2020-04-19T16:31:27.954Z


Because we are not all born for crossfit, intermittent fasting and the pro level of mindfulness


Due to the coronavirus crisis, BuenaVida is not in kiosks. Download it free here

Lie on the grass and eat a chocolate ice cream mixed with cream. It is the first thing a two-year-old child — the son of whom this text is writing — wants to do when the quarantine is over. One comments it with the president of the patronage of the Spanish Academy of Nutrition and Dietetics, Giuseppe Russolillo, not without a certain blush. "You will see the snort ..." mumbles guilt. But the expert's response is totally unexpected: "Of course, what a good idea. And not only when we get over the coronavirus. It is something that must be done from time to time. Obviously, a chocolate ice cream should not be a food usual in our diet, but we must not forget that food is not only a set of nutrients, fats and sugars, but has an emotional value. We cry, sing and laugh with it. There are dishes that are part of our well-being, say what the Taliban says about nutrition. "

The little things, that cliché so hackneyed that now, however, it is claimed more than ever in the form of a video phone call or collective song by the balcony, also arouse the admiration of the experts who devise the pillars of well-being. Tired of being tired, we have realized that the objectives set must be achievable, and that it is of little use to consider being the strongest, the healthiest, the most productive and the most vital, if exhaustion weighs down each of our decisions. The latest turn of events has rescued an old, but effective, strategy: betting on slight modifications in our lifestyle that bring considerable benefit.

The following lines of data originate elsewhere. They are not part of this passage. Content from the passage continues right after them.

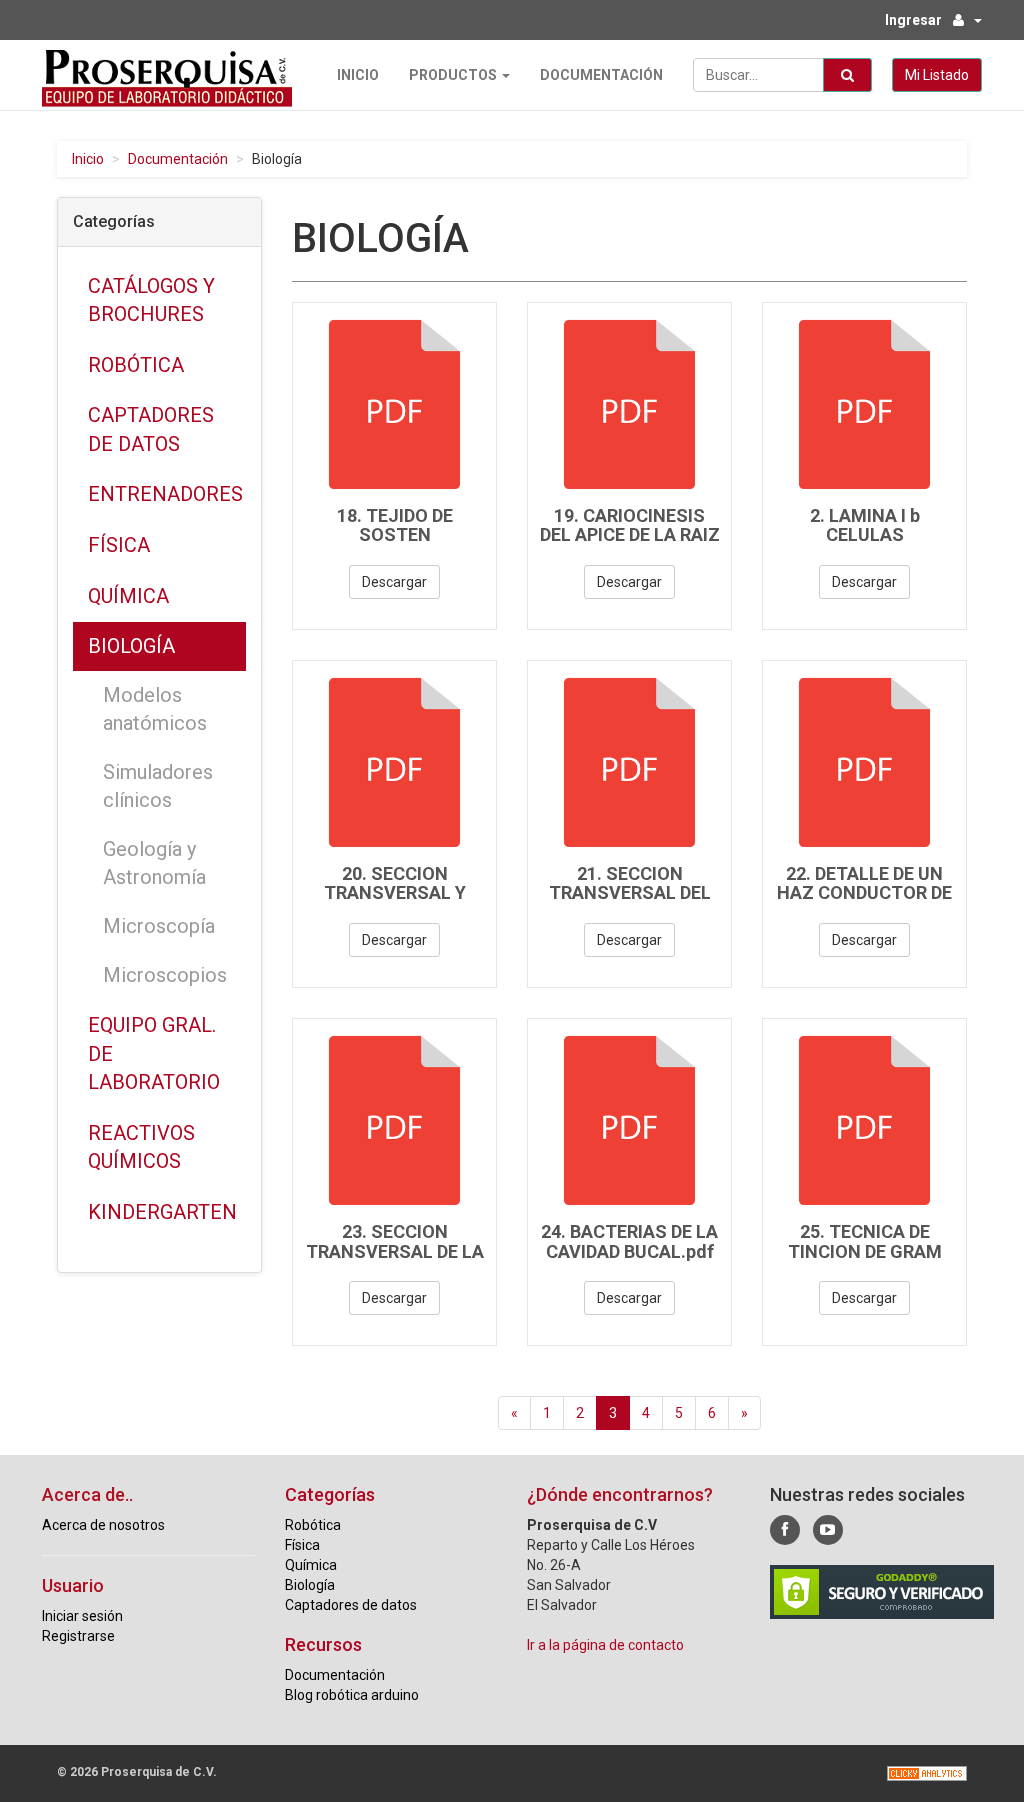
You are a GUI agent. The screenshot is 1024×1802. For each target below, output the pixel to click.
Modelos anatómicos (155, 709)
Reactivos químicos (141, 1147)
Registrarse (78, 1636)
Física (119, 545)
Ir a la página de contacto (605, 1645)
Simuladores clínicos (158, 786)
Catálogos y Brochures (151, 300)
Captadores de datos (151, 429)
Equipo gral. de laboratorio (154, 1053)
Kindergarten (162, 1212)
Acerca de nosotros (103, 1525)
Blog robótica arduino (352, 1695)
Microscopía (159, 926)
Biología (131, 646)
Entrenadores (165, 494)
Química (128, 596)
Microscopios (165, 975)
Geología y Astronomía (154, 863)
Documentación (601, 75)
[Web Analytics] (927, 1773)
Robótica (136, 365)
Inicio (358, 75)
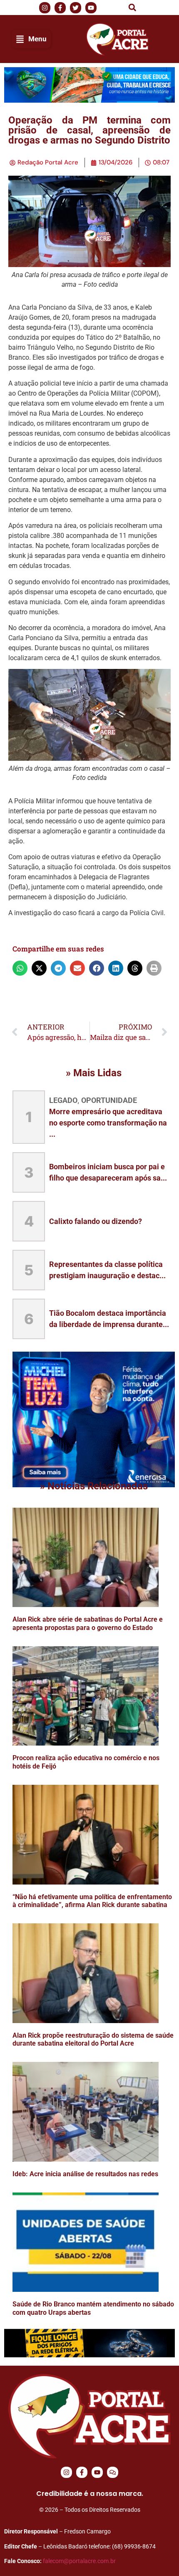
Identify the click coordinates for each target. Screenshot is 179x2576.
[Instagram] (66, 2472)
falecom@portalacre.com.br (79, 2561)
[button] (132, 7)
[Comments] (112, 2472)
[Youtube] (97, 2472)
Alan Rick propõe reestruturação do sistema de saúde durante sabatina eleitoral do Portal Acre (93, 2039)
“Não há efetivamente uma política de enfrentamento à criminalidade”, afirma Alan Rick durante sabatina (92, 1901)
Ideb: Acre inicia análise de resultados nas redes (85, 2174)
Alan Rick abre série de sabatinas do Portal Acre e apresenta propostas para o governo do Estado (87, 1623)
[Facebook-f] (81, 2472)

It is microwellness , one of the wellness trends of the year according to various market studies, such as that of the Huawei company. "The society in which we live seems to have been giving priority to great things and great objectives to achieve well-being. We have turned day by day into a race against time to obtain happiness at all costs. And in an attempt not to suffer, we suffer. Because that desire, that ambition, leads us to forget the day to day. We stop focusing on the present to always be aware of the future, so that we lose sight of what is important, "reflects the psychologist Manuel Oliva, from Center Psicología Clinica, in Madrid. In the new issue of BuenaVida, free downloadable in pdf, we have a few adjustments of body, mind and environment for the here and now. We start with what you see ...

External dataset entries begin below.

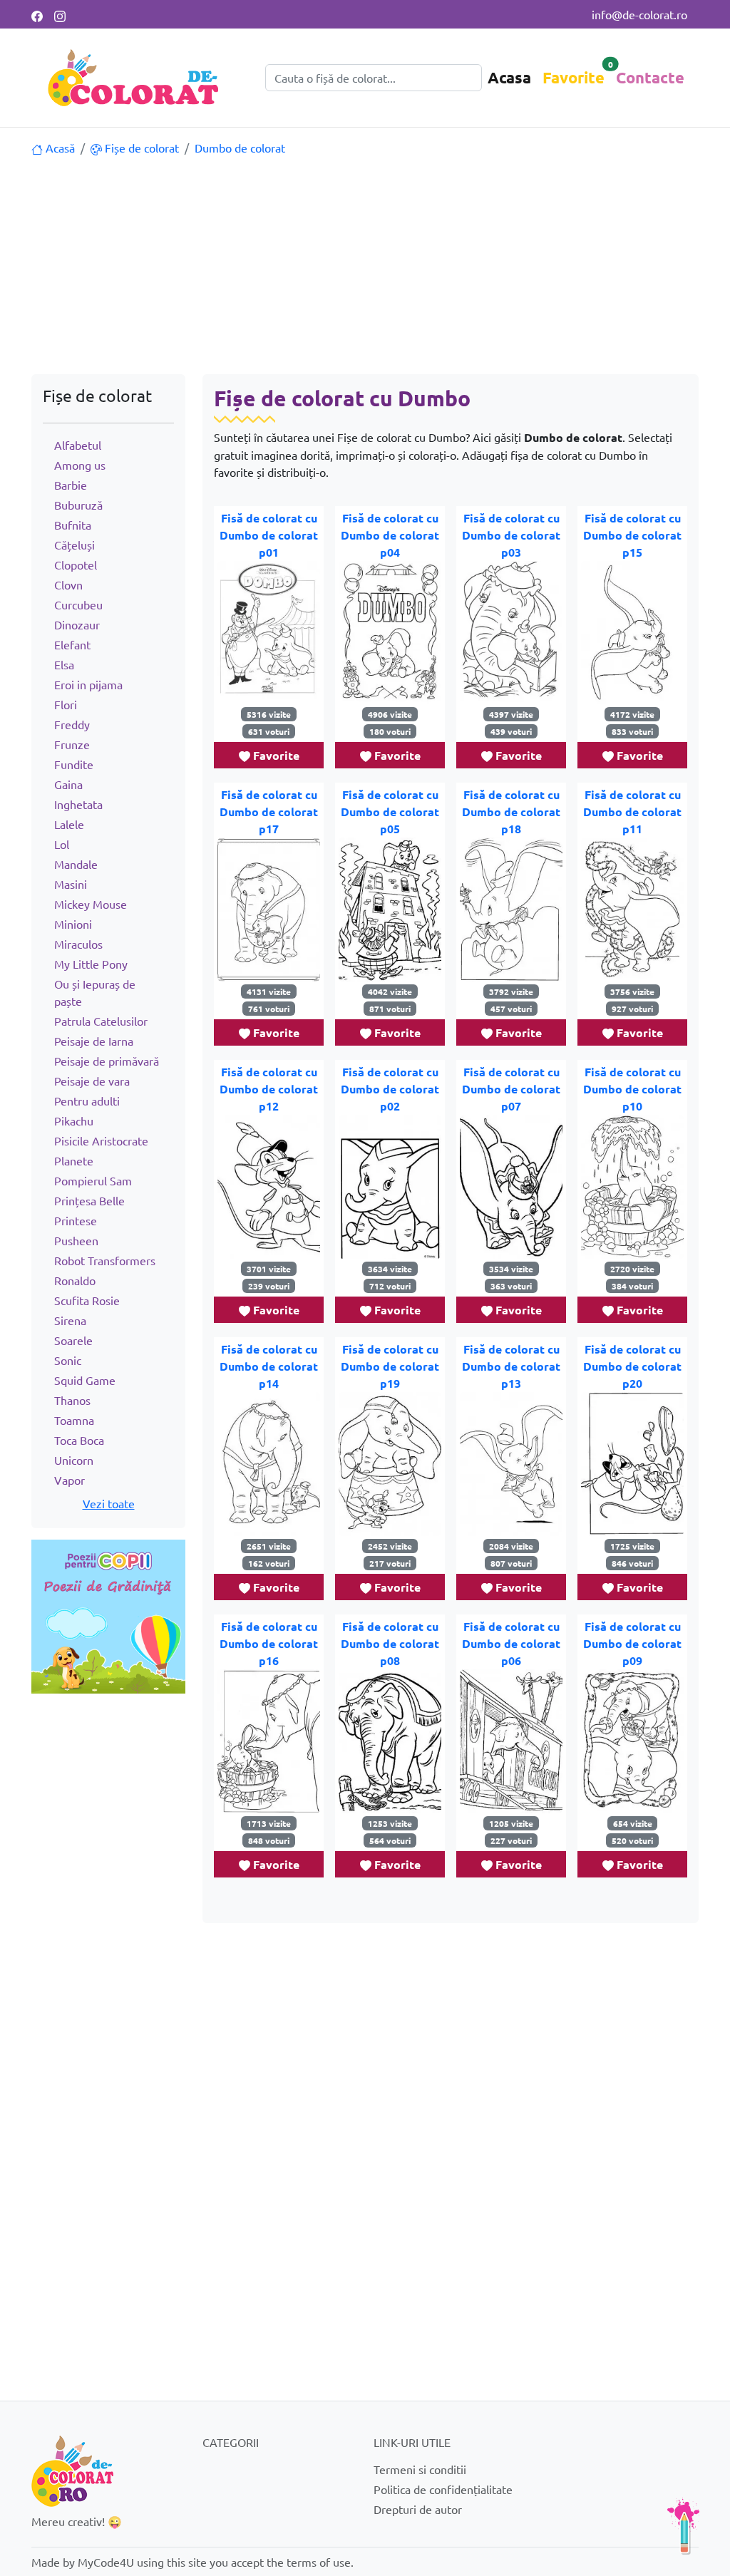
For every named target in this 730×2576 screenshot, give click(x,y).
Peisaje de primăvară (106, 1060)
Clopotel (75, 564)
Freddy (72, 724)
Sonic (67, 1360)
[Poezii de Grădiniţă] (108, 1614)
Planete (73, 1160)
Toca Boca (79, 1440)
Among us (80, 465)
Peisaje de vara (92, 1080)
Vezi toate (109, 1503)
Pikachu (73, 1120)
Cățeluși (74, 544)
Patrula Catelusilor (101, 1021)
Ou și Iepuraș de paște (94, 992)
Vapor (69, 1480)
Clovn (68, 584)
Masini (70, 884)
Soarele (73, 1340)
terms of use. (320, 2562)
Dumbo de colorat (240, 147)
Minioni (73, 924)
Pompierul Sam (93, 1180)
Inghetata (78, 804)
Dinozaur (77, 624)
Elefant (72, 644)
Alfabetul (77, 445)
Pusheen (76, 1240)
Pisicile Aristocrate (101, 1140)
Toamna (74, 1420)
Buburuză (78, 505)
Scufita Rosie (87, 1300)
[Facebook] (37, 14)
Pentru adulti (87, 1100)
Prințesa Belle (89, 1200)
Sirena (70, 1320)
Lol (61, 844)
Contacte (650, 77)
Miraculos (78, 944)
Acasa (509, 77)
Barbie (70, 485)
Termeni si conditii (420, 2469)
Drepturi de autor (418, 2509)
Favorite (574, 77)
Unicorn (73, 1460)
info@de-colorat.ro (639, 14)
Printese (75, 1220)
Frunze (72, 744)
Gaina (68, 784)
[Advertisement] (365, 267)
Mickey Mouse (90, 904)
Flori (65, 704)
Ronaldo (75, 1280)
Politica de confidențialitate (443, 2489)
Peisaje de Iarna (93, 1041)
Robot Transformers (104, 1260)
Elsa (64, 664)
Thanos (72, 1400)
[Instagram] (60, 14)
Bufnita (72, 524)
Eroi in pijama (88, 684)
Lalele (69, 824)
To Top (683, 2526)
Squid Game (84, 1380)
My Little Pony (91, 964)
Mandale (76, 864)
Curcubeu (78, 604)
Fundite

Body: keep eating almost the same and get off a stop earlier

Can a small change strategy help curb the obesity epidemic? It is the title of a 2008 article, published in The American Journal of Nutrition , which started from the following premise: since we are unable to reverse the global figures for overweight, perhaps "we should focus on small changes in diet and exercise , and not so much in the loss of kilos in itself ". And these are the reasons why the researchers valued their thesis: 1. Small changes are easier to maintain over time than large ones. 2. Since most people gain weight over the years from slight upward misalignments (eating more and spending less), doing it the other way around should reflect on a reconciliation with the scale. 3. Achieving small goals encourages people to consider bigger ones. 4. The obesogenic environment did not arise overnight nor can it be removed with the stroke of a pen, so the individual's micro-actions are a way to hammer him. 5. This approach establishes a base on which all social actors could operate: it is not that food companies suddenly become healthy, but rather that they are implementing positive changes in some of their products.

Change the bread from the toast and add a tangerine to your diet. Once the theoretical framework has been defined, we ask Russolillo, who is in office as president of the World Conference of Dietitians-Nutritionists, to break down some of those small dietary adjustments that bring more benefits, in addition to the occasional craving: "Substitute the white bread that is eat throughout the day for one whole and elevate what you can our daily consumption of fruits and vegetables [the recommendation is three of the first and two of the second: but start adding one of each to your usual intake] ". Only with that, he explains, "the consumption of plant phytochemicals is greatly increased, with wonderful effects on health, such as preventing cardiovascular diseases, obesity, diabetes, high blood pressure and, above all, cancer." His third and fourth micro-proposals are: drink a lot of water (the one the body asks for, without scratching) and eliminate the salt from the table (look for your allies in spices such as turmeric, cumin or coriander). Simple, right? "It depends on your commitment, you will be raising your goals, but always with the help of an expert," ditch. And he warns that admitting that the minuscule counts, should not be an excuse to believe the fantasy shortcuts that promise a new body. If it sounds ridiculous, it usually is: eating garlic at all hours, eating lemon juice for breakfast, licking a grapefruit four times a week ... "They are nonsense," he says.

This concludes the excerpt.